For the reasons set forth herein, we affirm defendant’s convictions and sentences. The matter is remanded for correction of an error patent as noted herein.

CONVICTIONS AND SENTENCES AFFIRMED; REMANDED WITH INSTRUCTIONS.

. Co-defendant Jamar Owens proceeded to trial with defendant and was convicted of five criminal charges. His appeal is currently pending before this Court.

. Vincent Bailey, the father of Vincent Davis, provided the police with the nicknames of the suspects.

. Although Mr. Davis did not initially provide police with the names of the perpetrators, he testified at trial that he recognized all three of them and knew them by their nicknames. He admitted that at first, he did not cooperate with police and told them that he only saw the face of one perpetrator, Mar. His family subsequently convinced him to cooperate with police, at which time he gave a statement and made positive identifications of defendant and Owens in photographic lineups.

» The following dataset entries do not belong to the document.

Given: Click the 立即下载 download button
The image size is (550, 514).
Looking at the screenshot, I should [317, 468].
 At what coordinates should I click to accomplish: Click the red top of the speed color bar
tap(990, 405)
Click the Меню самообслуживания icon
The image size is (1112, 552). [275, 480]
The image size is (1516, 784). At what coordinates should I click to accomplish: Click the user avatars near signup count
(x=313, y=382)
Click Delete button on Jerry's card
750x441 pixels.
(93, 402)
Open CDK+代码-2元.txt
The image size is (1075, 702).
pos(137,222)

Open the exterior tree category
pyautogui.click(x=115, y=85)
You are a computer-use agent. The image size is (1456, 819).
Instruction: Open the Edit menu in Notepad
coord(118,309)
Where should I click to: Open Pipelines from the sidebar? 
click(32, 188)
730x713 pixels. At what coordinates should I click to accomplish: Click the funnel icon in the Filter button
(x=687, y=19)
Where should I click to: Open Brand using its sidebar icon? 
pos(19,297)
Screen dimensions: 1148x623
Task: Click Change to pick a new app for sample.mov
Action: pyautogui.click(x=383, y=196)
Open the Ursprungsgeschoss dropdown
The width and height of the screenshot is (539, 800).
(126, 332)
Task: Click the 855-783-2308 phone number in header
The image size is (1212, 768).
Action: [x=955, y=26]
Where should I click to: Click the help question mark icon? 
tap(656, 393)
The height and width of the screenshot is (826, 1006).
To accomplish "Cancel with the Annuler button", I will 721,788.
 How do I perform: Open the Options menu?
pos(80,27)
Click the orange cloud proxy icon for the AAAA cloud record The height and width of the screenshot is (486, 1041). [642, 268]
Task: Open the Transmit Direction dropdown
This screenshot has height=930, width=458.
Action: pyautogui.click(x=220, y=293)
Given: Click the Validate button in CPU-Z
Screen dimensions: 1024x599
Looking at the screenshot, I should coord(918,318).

. At trial, in reference to the possession of firearms charges, the State introduced defendant’s certified conviction records and stipulated that his records showed that he was convicted in Jefferson Parish on May 5, 2010, for attempted armed robbery and aggravated battery, and on November 15, 2007, for possession of cocaine.

. Defendant also filed a motion for new trial in which he asserted, in part, as follows: "The state erred in suggesting in- its closing argument that the defense had any responsibility to call any witnesses at this trial.” The trial court denied defendant's motion for new trial.